O sujeito poético procura frustradamente uma orientação no cata-vento desnorteado, instrumento de orientação que serve de metáfora à condição do seu coração e ainda como símbolo de um ignorado mau presságio. O elemento perturbador é o vento, fundamental à compreensão do poema — o vento enquanto elemento natural e enquanto representação do amor. Este é um tópico comum a todo o ciclo, conceitos com duplo significado e ambivalente uso da natureza — como é o caso do título Viagem de Inverno. Embora Müller não faça uma associação directa entre vento e amor ela é evidente para o leitor/ouvinte: ambas as forças naturais são cruéis e poderosas, incontroláveis e imprevisíveis. Enquanto o vento brinca com objetos à sua mercê (cata-vento), o amor brinca com os corações. O viajante encontra, assim, na natureza uma imagem que exprime o seu estado emocional interior. O poema, constituído por três quadras de quatro versos, faz uso dessas associações a nível formal — na escolha, por exemplo, de palavras acentuadas na última sílaba no fim dos versos como «haus/aus» —, no entanto é na música que essa relação ganhará um significado verdadeiramente expressivo.

Schubert constrói toda a partitura — acompanhamento e melodia — a partir dessa ideia. É de todo o ciclo o Lied que mais utiliza o uníssono como recurso expressivo, criando um desenho melódico que não se limita a imitar o vento, torna-se ele mesmo o vento. Com a sua acção o viajante dá-se conta de que «[…] devia ter notado antes \\ A insígnia fixada nesta casa», evitando procurar em tal lugar «a imagem de uma fiel mulher». Mergulhado na sua individualidade — e de certo modo paranóia — o viajante sente que o vento troça da sua condição de «pobre fugitivo».

A ideia de que a natureza pode ter um comportamento moralizante — bem evidente no Lied de Schubert — não é original do séc. XIX, a pandemia de COVID-19 tem mostrado que ela está ainda vigente e ao serviço, entre outros, do discurso político e do activismo climático. Por outro lado, é igualmente verdade, que o ser humano parece ter ignorado a responsabilidade que tem para com as gerações futuros na preservação do planeta e dos seus recursos. O confronto com a natureza no seu estado selvagem, de que a COVID-19 é exemplo, — embora bastante previsível conforme se sabe hoje ­— parece ter-nos relembrado que somos mortais e que existe ainda na Terra uma grande dose de mistério e desconhecido. Sempre o soubemos. Tal como o cata-vento sempre esteve no cimo da casa.
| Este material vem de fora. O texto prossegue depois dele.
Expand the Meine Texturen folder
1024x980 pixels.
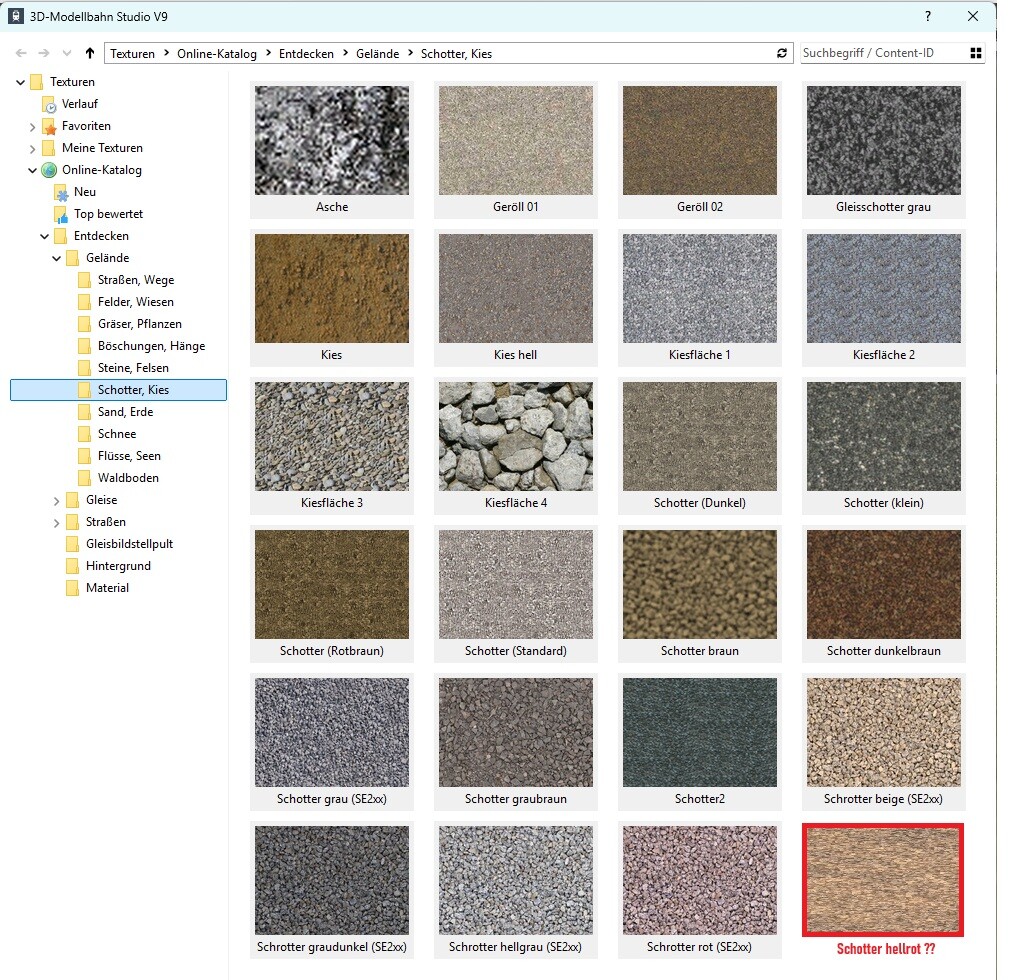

Schubert termina o Lied de forma bastante dramática, colocando antes da barra final duas pausas de colcheia e sobre elas uma suspensão — gesto que não se voltará a repetir em todo o ciclo — sugerindo que embora o vento já não se faça ouvir lá fora, o coração do sujeito poético continua ainda atormentado e em sofrimento silencioso. Também aqui percebemos uma evidente e valiosa lição para os nossos atribulados dias. As consequências desta crise pandémica e da resposta a ela dada são ainda imprevisíveis, mas podemos adivinhar que terão — se é que não têm já — um efeito, em muitos casos, inaudível não só a nível individual, mas coletivamente e em vários sectores, especialmente os de grande precariedade, como é o da música em Portugal. Onde nos levará a nossa viagem de inverno?